▸ **Exercise brief**
Copy out the full Yem Jam newsletter issue below, word for word and with nothing left out.

▸ **Source extract**
·····
Yem Jam (Vol. 12)
Team,
I hope everyone is having a lovely Labor Day weekend!
It's been a while since we spoke. As a reminder (and welcome to those that are new), Yem Jam is a weekly summary of progress, learnings, and ideas as we build Yem. Let’s dive in!
Yem's raison d'être
During the past month, we've been working on refining Yem's story. Here's the latest:
Larger media companies can provide many benefits that are less accessible to individual creators. One benefit is a growth team — people whose job is solely focused on building an audience and increasing revenue. In response to the boom of individual creators, Jessica Lessin, CEO and founder of The Information, said part of their advantage was “sophisticated marketing around acquiring and retaining subscribers.” They recently hired Sam Rosen (former SVP of Growth at The Atlantic) to grow The Information’s subscription business and expand the marketing team.
It will be challenging for every creator to hire a growth team. Further, creators may not be well-positioned or want to manage a growth team. But it's clear these functions provide immense value for the larger media companies. And when we ask creators what their biggest challenge is, in near unison, the reply is "growth".
·····
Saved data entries
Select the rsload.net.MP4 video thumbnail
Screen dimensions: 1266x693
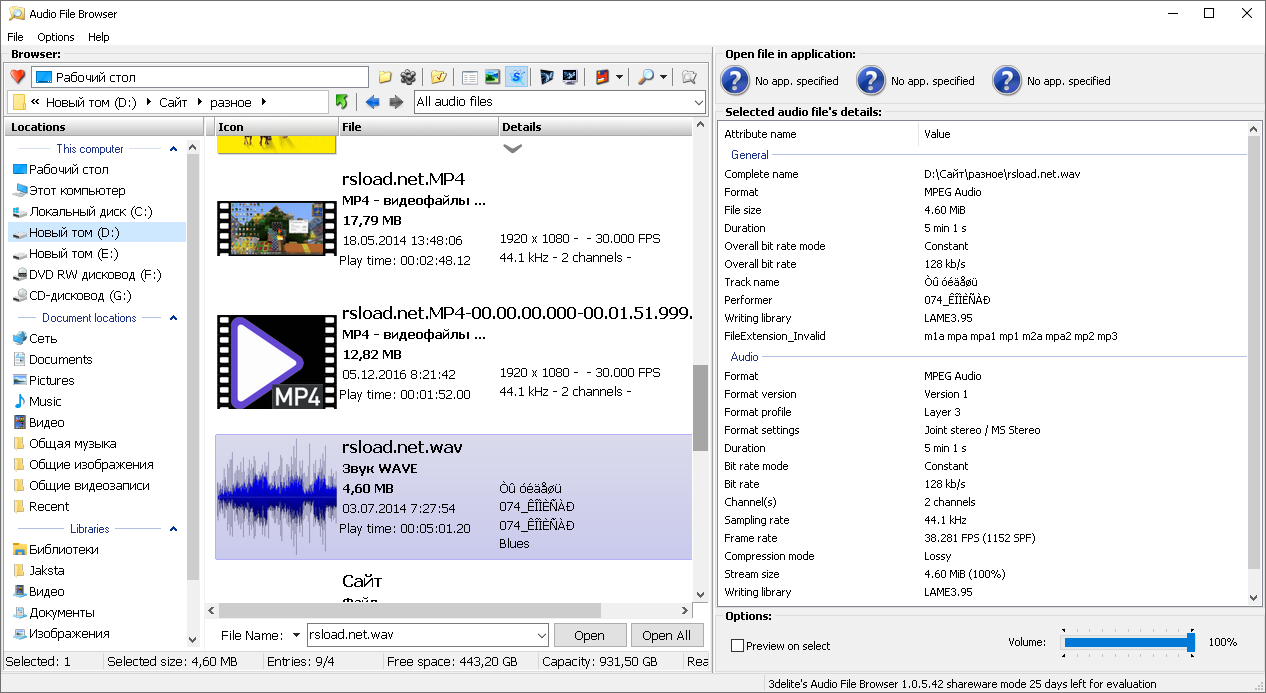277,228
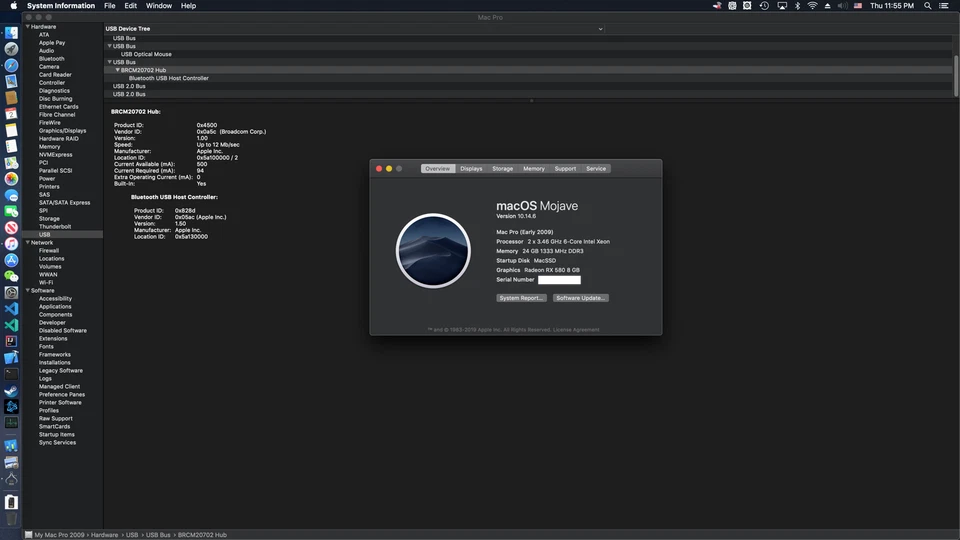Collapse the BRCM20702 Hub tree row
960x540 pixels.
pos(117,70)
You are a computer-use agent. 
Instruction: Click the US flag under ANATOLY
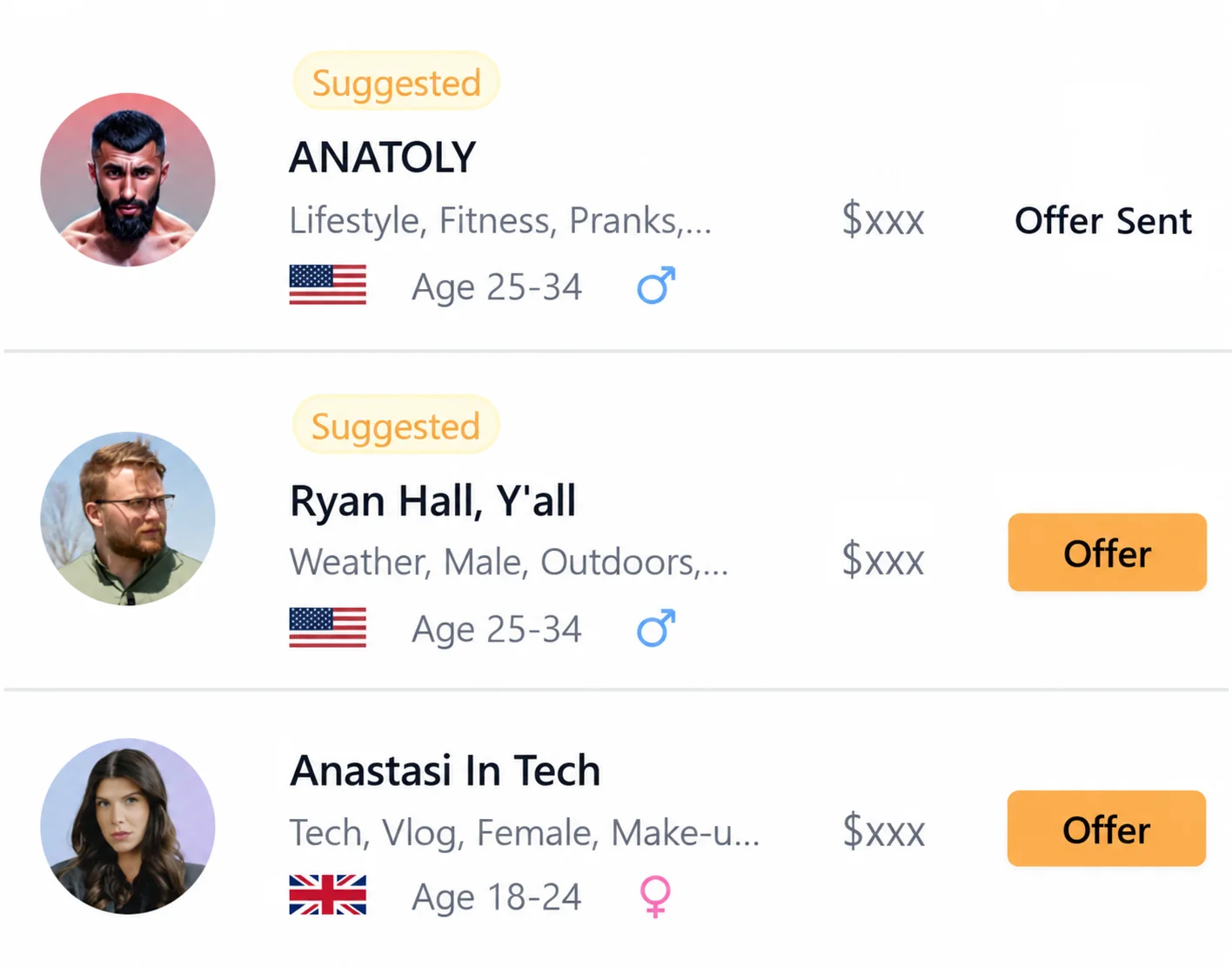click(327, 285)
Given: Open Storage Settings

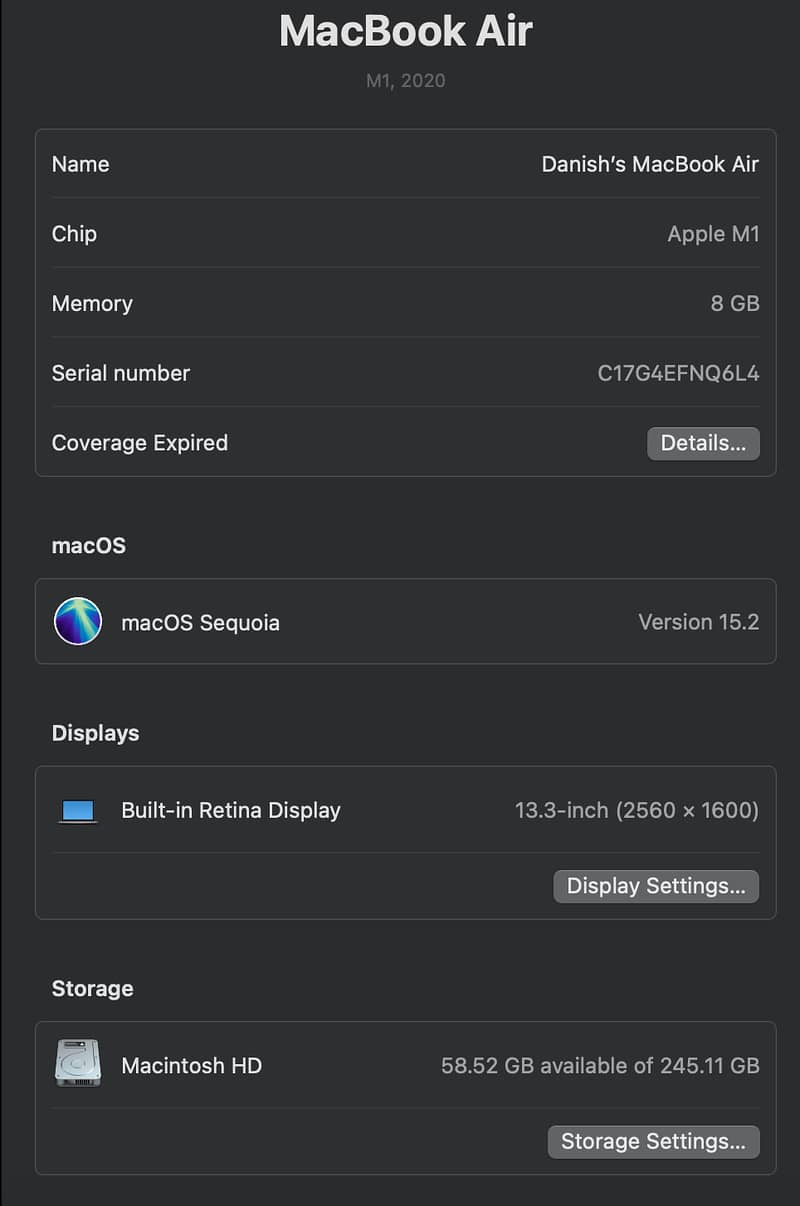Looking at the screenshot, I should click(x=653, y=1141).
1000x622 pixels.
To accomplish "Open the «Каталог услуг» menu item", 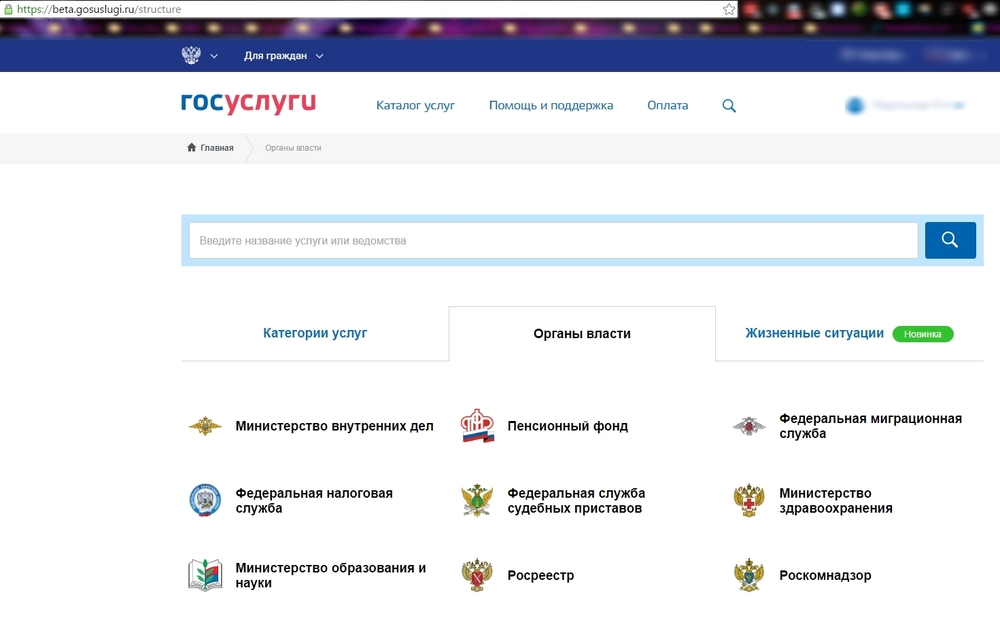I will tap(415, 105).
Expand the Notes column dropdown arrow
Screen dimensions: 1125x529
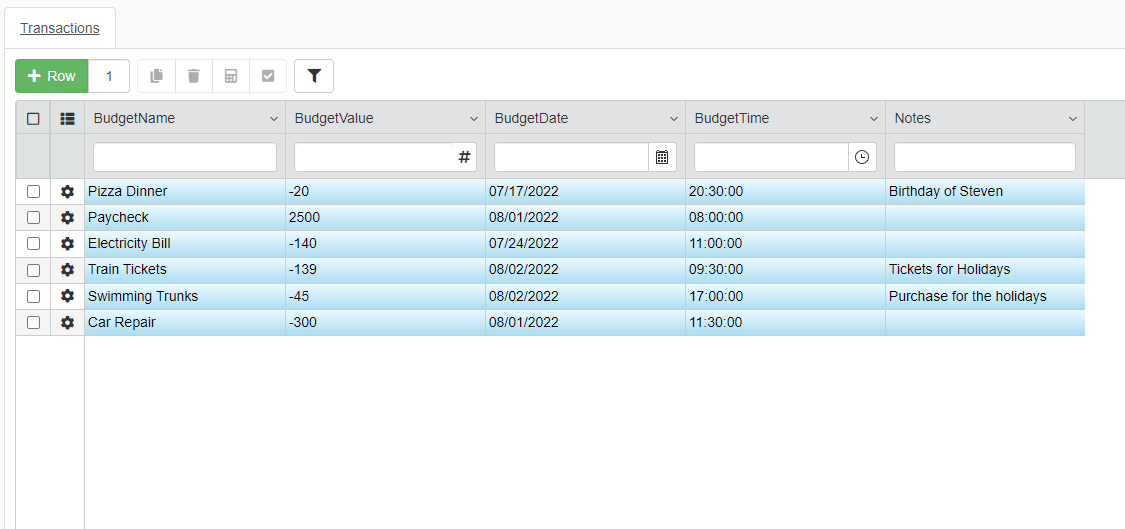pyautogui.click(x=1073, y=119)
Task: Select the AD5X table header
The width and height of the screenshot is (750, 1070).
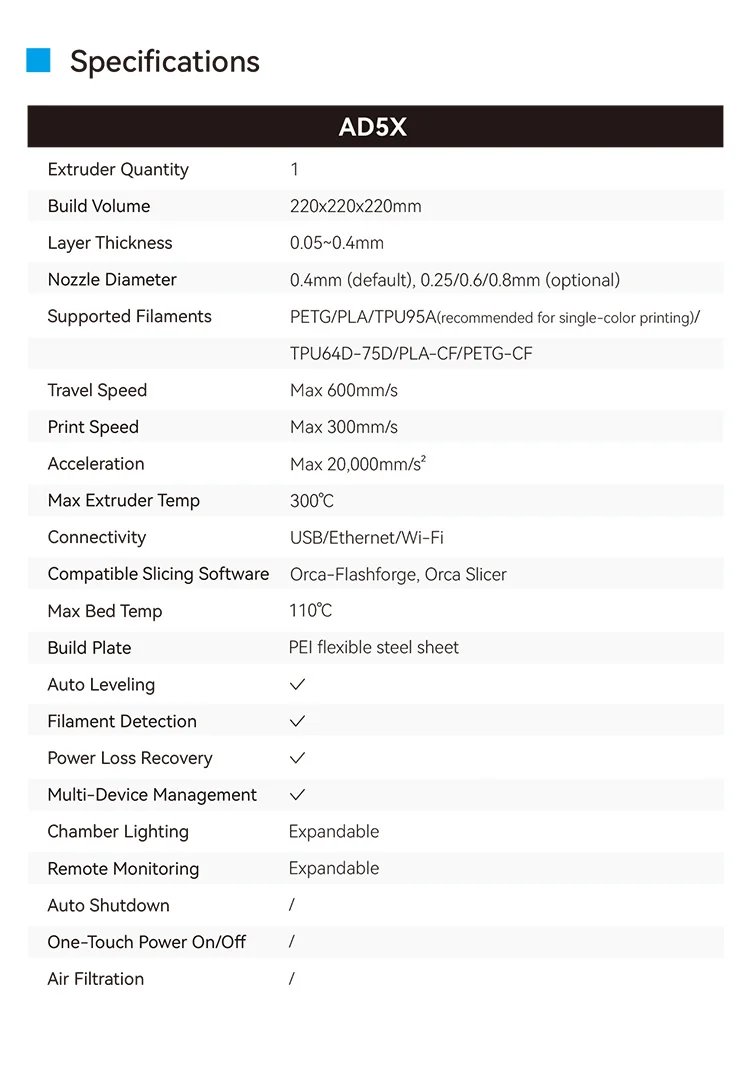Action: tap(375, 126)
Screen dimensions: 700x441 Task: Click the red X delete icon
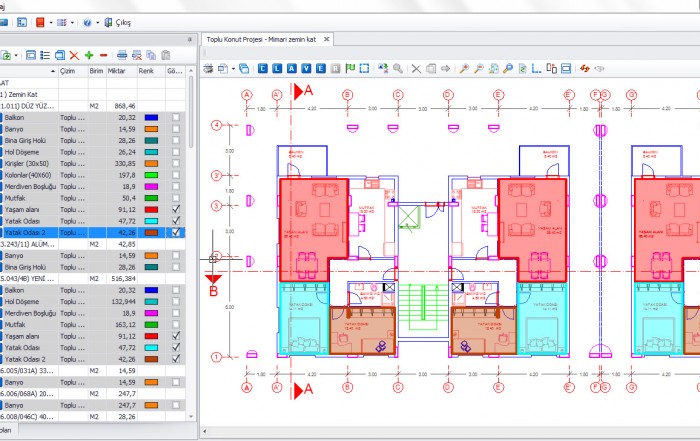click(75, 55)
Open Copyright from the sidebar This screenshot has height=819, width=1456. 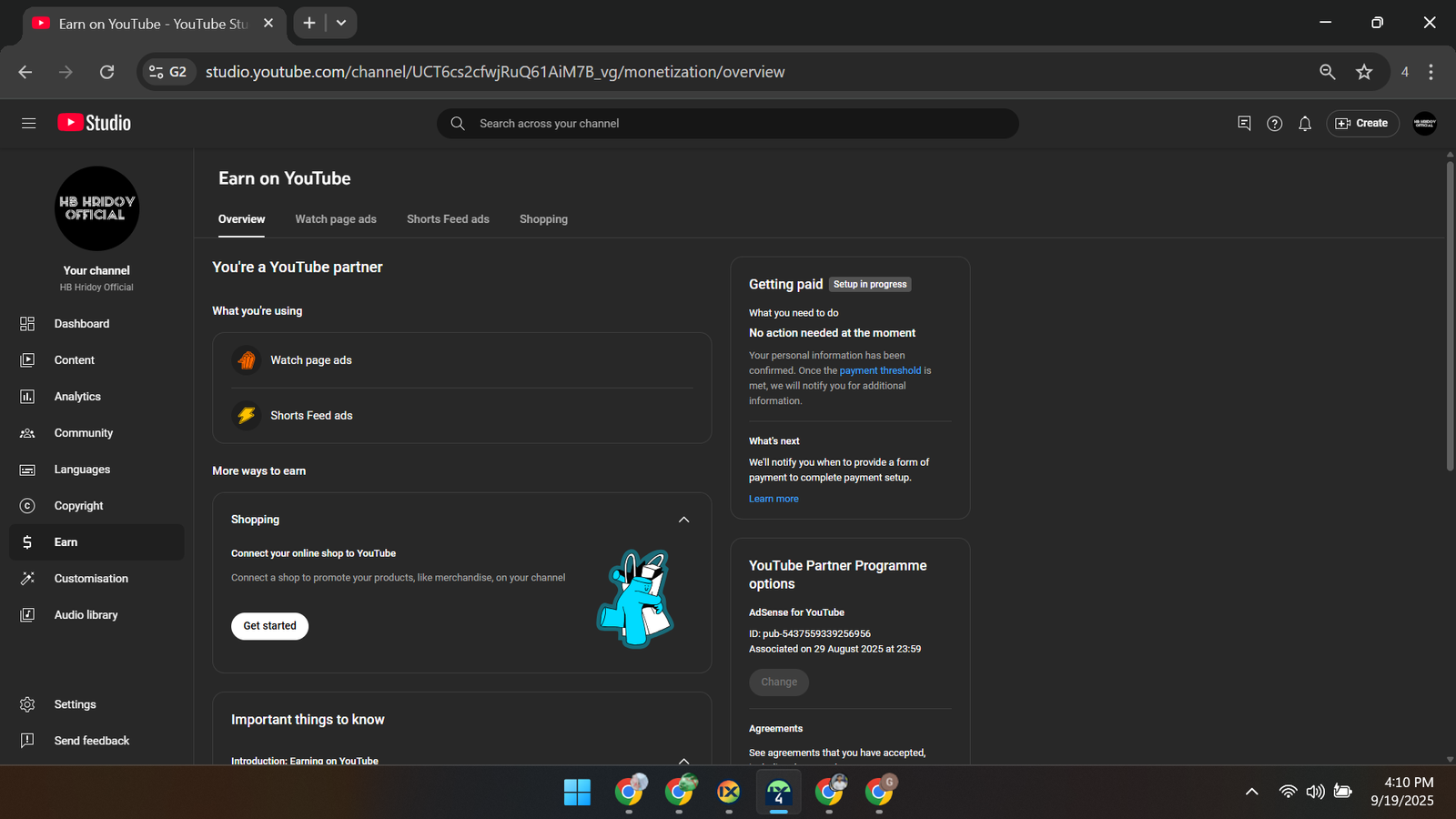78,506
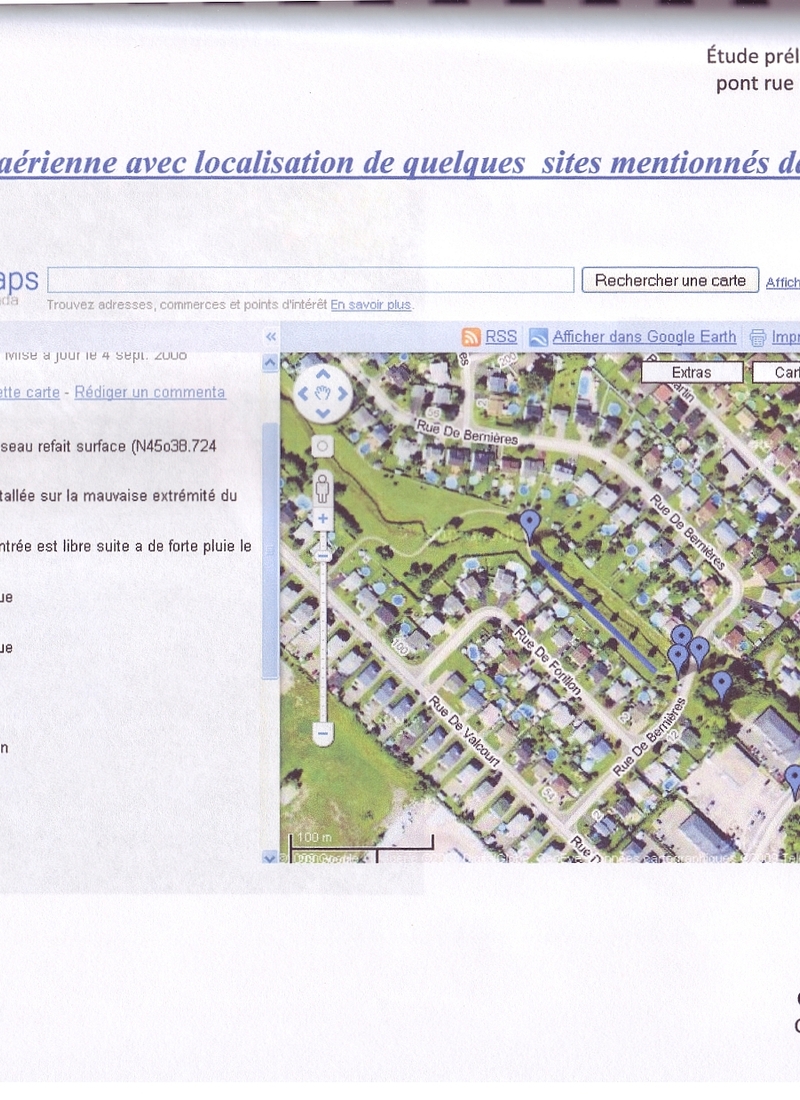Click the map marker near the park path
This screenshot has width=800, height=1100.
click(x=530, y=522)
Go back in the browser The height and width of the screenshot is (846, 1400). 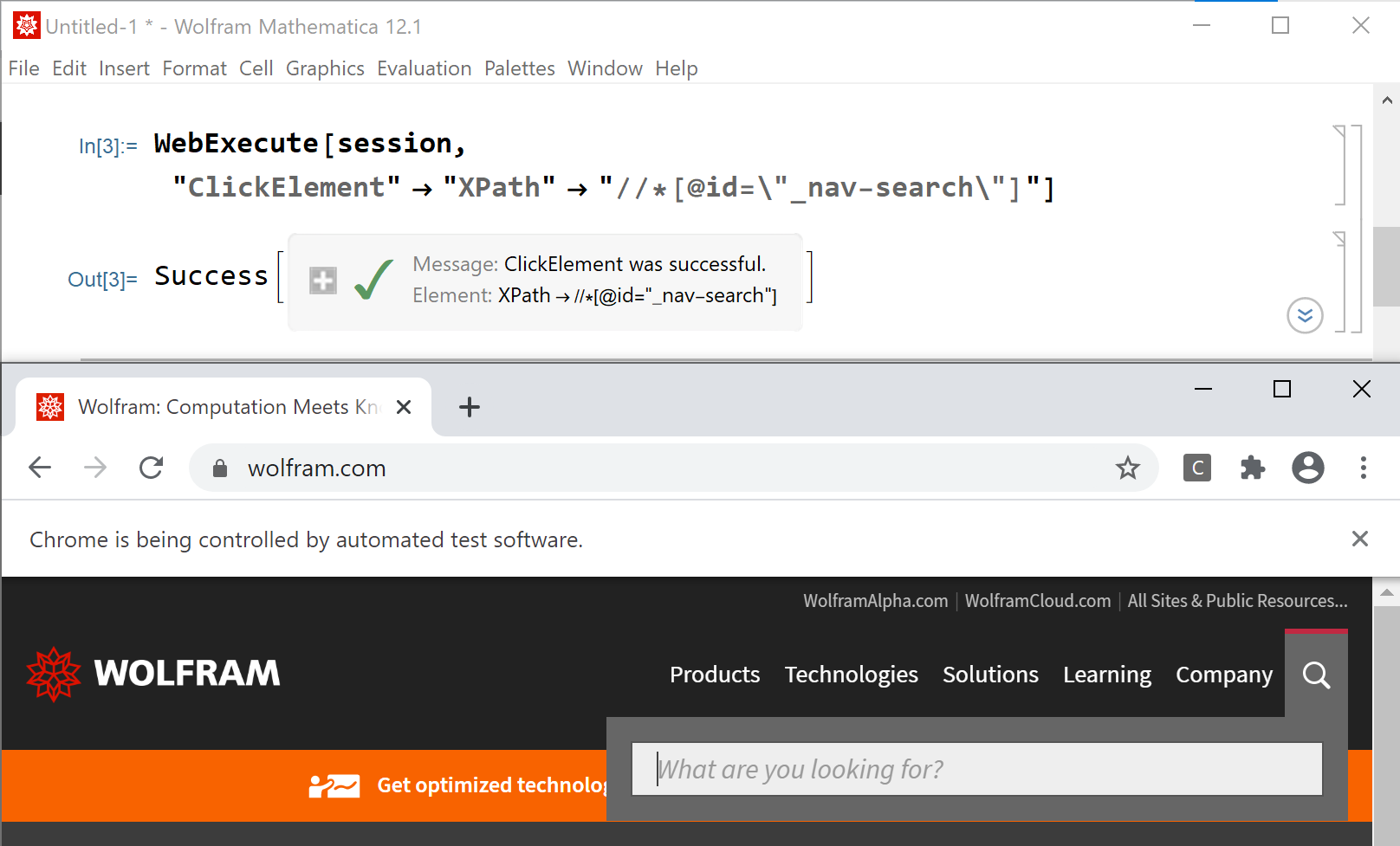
·····
▸ **Answer to this task**
Yem Jam (Vol. 12)
Team,
I hope everyone is having a lovely Labor Day weekend!
It's been a while since we spoke. As a reminder (and welcome to those that are new), Yem Jam is a weekly summary of progress, learnings, and ideas as we build Yem. Let’s dive in!
Yem's raison d'être
During the past month, we've been working on refining Yem's story. Here's the latest:
Larger media companies can provide many benefits that are less accessible to individual creators. One benefit is a growth team — people whose job is solely focused on building an audience and increasing revenue. In response to the boom of individual creators, Jessica Lessin, CEO and founder of The Information, said part of their advantage was “sophisticated marketing around acquiring and retaining subscribers.” They recently hired Sam Rosen (former SVP of Growth at The Atlantic) to grow The Information’s subscription business and expand the marketing team.
It will be challenging for every creator to hire a growth team. Further, creators may not be well-positioned or want to manage a growth team. But it's clear these functions provide immense value for the larger media companies. And when we ask creators what their biggest challenge is, in near unison, the reply is "growth".